El caso de Vargas Llosa es un símbolo de cuánto pueden la constancia y la determinación en el futuro de un escritor que lucha contra las adversidades y las opiniones dominantes. En 1962, con tan sólo veinticuatro años, obtiene el premio Seix Barral con La ciudad y los perros, una novela muy crítica contra el estamento militar que, por el hecho de estar ambientada en Lima y no en Madrid, pudo sortear la censura española.
En aquella década, Vargas Llosa parece poseído por una vertiginosa inspiración. A La ciudad y los perros le sigue La casa verde. Para ambientarse, el autor no duda en viajar a la selva amazónica y escribir un millar de páginas antes de suprimir lo accesorio y llegar a la versión definitiva. Todavía mayor es el trabajo que se impone en su siguiente novela, Conversación en la Catedral, acaso la más ambiciosa y sofisticada que nunca haya compuesto.

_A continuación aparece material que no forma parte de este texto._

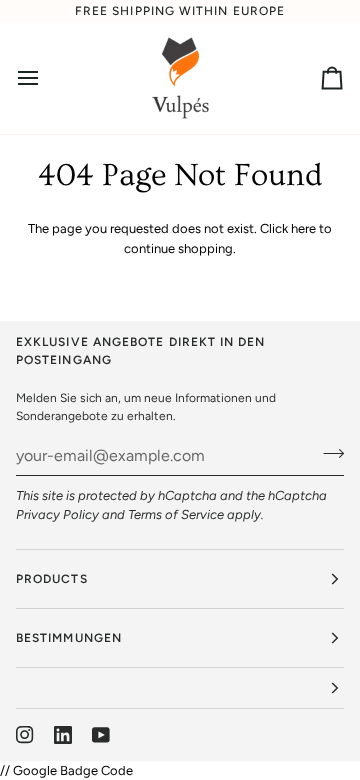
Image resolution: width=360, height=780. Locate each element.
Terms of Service (176, 514)
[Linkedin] (63, 735)
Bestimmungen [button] (69, 638)
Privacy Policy (57, 514)
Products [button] (52, 579)
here (303, 228)
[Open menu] (46, 78)
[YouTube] (101, 735)
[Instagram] (25, 735)
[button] (180, 688)
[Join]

En la década del setenta comprende que para su futuro profesional es importante la proximidad con la industria editorial española y se traslada a Barcelona, capital de la gauche divine catalana y punto de referencia de los escritores del Boom. Poco más tarde, el joven intelectual revolucionario evoluciona ideológicamente hacia el neoliberalismo, tras su desencanto con el régimen de Fidel Castro. Así, Vargas Llosa se convierte en algo más que un escritor para las élites letradas: sus juicios sobre la realidad política y social de Hispanoamérica tienen eco inmediato en los medios de comunicación de los dos lados del Atlántico. Se podrán discutir sus opiniones –escandalosas para el izquierdismo bienpensante–, pero no su talento de polemista.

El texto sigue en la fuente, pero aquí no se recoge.